_THINGS TO DO_
[1] According to the interview about the series Expats, why did Nicole Kidman see the book as a great opportunity? Answer in one to three sentences.
[2] Do these statements agree with the interview about Expats? Answer yes or no for each, and quote the deciding words. (a) Nicole Kidman brought the book to Lulu Wang. (b) The adaptation is broken into eight episodes. (c) Lulu Wang once had the chance to make something in Hong Kong with Wong Kar-wai.
[3] Carry the interview with Lulu Wang about Expats forward from its last line.

_SELECTED TEXT_
-- -- --

Tapestry of Different Characters: A Conversation with ‘Expats’ Creator and Showrunner Lulu Wang
Lulu Wang talks about the challenges and creative opportunities while adapting author Janice Y.K. Lee’s novel, ‘The Expatriates,’ focusing on the unique setting of Hong Kong through the lens of an outsider, and the emotional integrity of the series, and so much more.
Set against the complex tapestry of Hong Kong residents, Expats depicts a multifaceted group of women after a single encounter sets off a chain of life-altering events that leaves everyone navigating the intricate balance between blame and accountability.
There’s an unsettling revolving door of emotions that hit you when watching Lulu Wang’s Expats. There’s a tension that keeps you coming back for more – and it’s because of this world and the women that we experience it through. And quite frankly, the tension can’t be cut with a knife – you’d need a state-of-the-art jackhammer to break through. But when it does break, emotional balance seems to be restored.
Creator, showrunner, writer, and director Lulu Wang (The Farewell) spoke with Script about the challenges and creative opportunities while adapting author Janice Y.K. Lee’s novel, The Expatriates, focusing on the unique setting of Hong Kong through the lens of an outsider, and the emotional integrity of the series, and so much more.
This interview has been edited for content and clarity.
Sadie Dean: How did this project come on your radar and what about it resonated for you emotionally that you knew that you could adapt and tell this story?
Lulu Wang: Nicole [Kidman] brought the book to me. She had optioned it and was always really interested in Hong Kong as a setting. I think at one point, she had had the opportunity to make something in Hong Kong with Wong Kar-wai and it didn't end up happening. And so, she saw this as a great opportunity to shoot in Hong Kong and really loves the female characters.
And I totally agreed. I read the novel and just really fell in love with the characters and the world. Janice's [Y.K. Lee] beautiful writing and how nuanced and complicated these relationships were, and how different all of these women were. And it really felt like the perfect world to have this tapestry of different characters. And because Hong Kong is such a unique place filled with so many different types of people.
Sadie: The process of adapting this book, and breaking it out into these six episodes, while staying true to the emotional integrity of what these women are going through, and not veering away from it. What was that process like for you?

-- -- --

_RECORDS_
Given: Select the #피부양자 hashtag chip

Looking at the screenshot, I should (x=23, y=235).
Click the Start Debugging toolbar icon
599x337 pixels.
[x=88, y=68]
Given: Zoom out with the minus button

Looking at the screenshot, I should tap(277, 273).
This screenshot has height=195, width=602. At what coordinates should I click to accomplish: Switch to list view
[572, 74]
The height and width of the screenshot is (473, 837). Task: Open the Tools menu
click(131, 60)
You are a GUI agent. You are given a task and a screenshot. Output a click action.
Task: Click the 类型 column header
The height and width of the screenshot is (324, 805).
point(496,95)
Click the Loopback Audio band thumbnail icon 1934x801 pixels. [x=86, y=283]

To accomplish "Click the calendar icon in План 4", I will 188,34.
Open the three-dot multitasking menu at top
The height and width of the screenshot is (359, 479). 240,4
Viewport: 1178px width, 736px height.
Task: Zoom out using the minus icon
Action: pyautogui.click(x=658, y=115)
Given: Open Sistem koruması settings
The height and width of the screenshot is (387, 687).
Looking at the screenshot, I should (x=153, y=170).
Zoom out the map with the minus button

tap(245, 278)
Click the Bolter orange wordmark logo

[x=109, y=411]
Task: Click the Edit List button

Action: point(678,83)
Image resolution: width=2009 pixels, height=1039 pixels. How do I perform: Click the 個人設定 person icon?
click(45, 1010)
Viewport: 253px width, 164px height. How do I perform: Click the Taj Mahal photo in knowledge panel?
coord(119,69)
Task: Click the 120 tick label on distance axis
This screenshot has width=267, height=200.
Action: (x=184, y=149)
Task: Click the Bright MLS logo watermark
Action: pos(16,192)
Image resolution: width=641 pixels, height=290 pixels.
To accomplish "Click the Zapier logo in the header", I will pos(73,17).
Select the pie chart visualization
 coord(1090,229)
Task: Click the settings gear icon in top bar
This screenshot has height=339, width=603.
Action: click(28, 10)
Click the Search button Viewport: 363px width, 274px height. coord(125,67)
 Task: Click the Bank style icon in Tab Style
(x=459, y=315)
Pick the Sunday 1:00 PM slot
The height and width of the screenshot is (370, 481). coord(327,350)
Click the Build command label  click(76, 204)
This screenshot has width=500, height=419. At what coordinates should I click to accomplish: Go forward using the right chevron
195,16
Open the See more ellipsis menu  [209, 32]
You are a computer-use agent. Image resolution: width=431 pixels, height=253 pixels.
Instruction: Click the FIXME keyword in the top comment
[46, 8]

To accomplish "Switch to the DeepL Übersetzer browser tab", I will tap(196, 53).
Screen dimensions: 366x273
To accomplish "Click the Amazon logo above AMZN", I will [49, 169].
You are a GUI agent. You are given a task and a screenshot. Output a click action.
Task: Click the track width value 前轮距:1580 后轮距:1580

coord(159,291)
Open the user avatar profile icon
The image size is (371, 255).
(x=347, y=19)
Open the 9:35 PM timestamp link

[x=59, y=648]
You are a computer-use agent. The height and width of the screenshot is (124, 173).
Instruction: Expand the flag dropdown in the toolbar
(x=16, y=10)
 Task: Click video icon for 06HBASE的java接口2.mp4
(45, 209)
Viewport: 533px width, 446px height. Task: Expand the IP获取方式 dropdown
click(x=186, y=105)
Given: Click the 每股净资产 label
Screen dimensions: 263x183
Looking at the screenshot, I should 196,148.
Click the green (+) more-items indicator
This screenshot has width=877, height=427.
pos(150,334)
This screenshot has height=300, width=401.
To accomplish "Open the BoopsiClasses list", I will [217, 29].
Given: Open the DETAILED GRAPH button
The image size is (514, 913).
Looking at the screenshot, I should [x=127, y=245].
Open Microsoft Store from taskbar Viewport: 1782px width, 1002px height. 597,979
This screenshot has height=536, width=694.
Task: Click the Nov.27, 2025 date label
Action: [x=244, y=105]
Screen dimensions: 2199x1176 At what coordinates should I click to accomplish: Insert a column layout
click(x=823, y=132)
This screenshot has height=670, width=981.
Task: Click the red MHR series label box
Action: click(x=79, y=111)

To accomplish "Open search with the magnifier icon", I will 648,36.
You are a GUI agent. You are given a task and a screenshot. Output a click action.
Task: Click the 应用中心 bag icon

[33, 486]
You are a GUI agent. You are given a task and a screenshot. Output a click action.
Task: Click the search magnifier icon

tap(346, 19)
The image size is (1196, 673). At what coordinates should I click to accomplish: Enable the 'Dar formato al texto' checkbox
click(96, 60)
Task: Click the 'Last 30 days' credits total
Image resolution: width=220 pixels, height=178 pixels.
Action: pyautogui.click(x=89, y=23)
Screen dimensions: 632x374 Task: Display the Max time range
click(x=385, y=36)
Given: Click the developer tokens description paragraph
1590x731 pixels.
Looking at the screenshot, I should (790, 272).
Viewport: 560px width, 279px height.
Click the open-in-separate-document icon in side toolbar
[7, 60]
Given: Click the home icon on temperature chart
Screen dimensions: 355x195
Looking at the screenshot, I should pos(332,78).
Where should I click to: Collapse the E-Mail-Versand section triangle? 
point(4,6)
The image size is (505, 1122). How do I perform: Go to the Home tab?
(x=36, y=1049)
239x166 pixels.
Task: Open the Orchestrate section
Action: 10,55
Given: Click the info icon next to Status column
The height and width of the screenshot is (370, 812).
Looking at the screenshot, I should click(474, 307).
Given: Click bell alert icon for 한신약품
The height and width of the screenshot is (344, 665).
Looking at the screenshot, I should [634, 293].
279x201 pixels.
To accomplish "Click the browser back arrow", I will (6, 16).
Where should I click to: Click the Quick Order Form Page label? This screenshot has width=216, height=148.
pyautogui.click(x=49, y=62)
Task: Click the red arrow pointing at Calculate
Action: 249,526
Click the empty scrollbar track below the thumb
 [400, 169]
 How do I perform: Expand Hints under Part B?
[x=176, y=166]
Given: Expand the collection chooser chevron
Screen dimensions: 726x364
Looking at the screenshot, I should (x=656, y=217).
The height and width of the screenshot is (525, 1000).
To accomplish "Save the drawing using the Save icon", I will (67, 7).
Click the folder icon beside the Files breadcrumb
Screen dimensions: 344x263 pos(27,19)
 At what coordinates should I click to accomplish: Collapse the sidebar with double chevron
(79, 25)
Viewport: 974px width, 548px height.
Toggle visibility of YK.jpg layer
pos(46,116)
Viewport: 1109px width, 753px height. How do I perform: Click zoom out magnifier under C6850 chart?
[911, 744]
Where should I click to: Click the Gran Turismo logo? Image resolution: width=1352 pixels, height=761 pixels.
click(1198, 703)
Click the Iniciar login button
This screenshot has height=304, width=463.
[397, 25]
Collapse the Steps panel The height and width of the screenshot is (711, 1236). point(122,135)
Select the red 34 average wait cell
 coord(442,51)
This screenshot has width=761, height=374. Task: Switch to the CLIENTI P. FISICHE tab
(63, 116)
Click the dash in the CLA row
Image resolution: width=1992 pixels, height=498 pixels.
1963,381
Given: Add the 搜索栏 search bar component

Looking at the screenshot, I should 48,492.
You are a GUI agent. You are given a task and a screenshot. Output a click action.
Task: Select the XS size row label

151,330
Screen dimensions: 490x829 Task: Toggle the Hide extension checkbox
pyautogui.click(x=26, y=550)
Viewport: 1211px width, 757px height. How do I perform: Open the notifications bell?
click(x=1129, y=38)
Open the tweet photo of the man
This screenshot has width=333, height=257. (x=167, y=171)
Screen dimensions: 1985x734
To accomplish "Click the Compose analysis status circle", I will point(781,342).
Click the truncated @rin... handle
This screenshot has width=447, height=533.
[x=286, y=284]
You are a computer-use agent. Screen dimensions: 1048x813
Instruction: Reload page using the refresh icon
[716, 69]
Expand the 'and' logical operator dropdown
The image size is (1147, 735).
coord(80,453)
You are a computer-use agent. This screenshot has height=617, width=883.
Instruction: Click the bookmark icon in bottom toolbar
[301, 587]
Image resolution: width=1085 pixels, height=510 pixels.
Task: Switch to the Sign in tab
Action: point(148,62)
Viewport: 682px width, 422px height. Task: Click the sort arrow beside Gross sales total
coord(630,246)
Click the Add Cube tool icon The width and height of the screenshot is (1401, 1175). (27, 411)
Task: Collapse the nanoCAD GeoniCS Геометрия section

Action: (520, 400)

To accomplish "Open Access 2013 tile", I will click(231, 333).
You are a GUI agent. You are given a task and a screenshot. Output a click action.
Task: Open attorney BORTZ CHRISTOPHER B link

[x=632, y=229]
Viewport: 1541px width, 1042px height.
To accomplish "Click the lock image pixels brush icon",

-- -- --

_OUTPUTS BY TASK_
[1] She had always been interested in Hong Kong as a setting, and an earlier chance to make something there with Wong Kar-wai had not happened, so the book gave her a way to shoot in Hong Kong. She also really loved its female characters.

[2]
(a) Yes: "Nicole [Kidman] brought the book to me."
(b) No: "breaking it out into these six episodes"
(c) No: "she had had the opportunity to make something in Hong Kong with Wong Kar-wai and it didn't end up happening."

[3]
Lulu: Whenever I'm adapting something, whether that's my own story, or someone else's story, I want to hold on to the seed of the thing that made me fall in love with it. And so, in a way, that's the lightning in a bottle, like the first moment you respond emotionally to something, you have to hold on to that. And for me, it was the lyricism of the writing and of course how do you translate lyrical writing about characters inner thoughts onto screen?
And that was the challenge. I never saw it as like, 'Well, let's attach a plot to it,' because I felt like the book isn’t driven by a whodunit plot. And yet I couldn't stop reading, I was totally entranced. And I just wanted to make sure that that same intrigue and interest was translated into the series. Where we have actually so many other tools, we don't have the lyricism of prose, but we have incredible actors and faces and expression and light and sound. And so how do you translate prose into all of these senses?
Sadie: And you and your team totally knocked it out of the park. I keep thinking about your direction, and the cinematography, coupled with sound design and editing, but how you frame the women in these shots. I'd love to hear about your own visual process and putting your unique lens on this as well.
Lulu: Anna Franquesa-Solano, she's the cinematographer, we did The Farewell together, and coming on to Expats, we knew that we wanted to create a new visual language that serves the show. We never feel like we have a style as filmmakers, it's the story that dictates the style rather than it about us having a signature. So, in many ways, the filmmakers should be invisible in the process of what you ultimately see. And we don't want people to notice our style, we want it to really feel like the style of the show and the style that serves the story.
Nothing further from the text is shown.